British retailer Marks & Spencer (M&S) has officially reinstated its click and collect service for clothing orders, 15 weeks after suspending it due to a major cyber attack and data theft.
Background: The Cyber Incident That Halted Services
On April 25, 2025, M&S paused online orders for clothing and home deliveries—just three days after disclosing a “cyber incident” that compromised its systems. This suspension affected both website and mobile app transactions, leaving customers unable to use the popular click and collect option.
The company resumed home delivery orders on June 10, but click and collect remained offline until now. As of Monday, M&S’s website confirms that the service is back in operation.
Financial Impact of the Hack
In May, M&S projected that the cyber attack could cost the company £300 million ($404 million) in lost operating profit for the 2025/26 financial year. The retailer aims to reduce the financial damage by half through insurance claims and cost-control measures.

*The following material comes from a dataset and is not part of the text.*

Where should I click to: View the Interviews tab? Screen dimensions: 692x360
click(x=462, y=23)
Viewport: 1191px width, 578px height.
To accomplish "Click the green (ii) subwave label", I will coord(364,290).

Disruption to Store Operations
The breach forced M&S to take several systems offline, which not only reduced clothing availability but also impacted food stock in stores—further hurting sales.
What’s Next for M&S?
With click and collect now restored, M&S is expected to see an improvement in online and in-store sales. However, the long-term effects of the cyber incident, including customer trust and security system upgrades, remain key challenges for the retailer.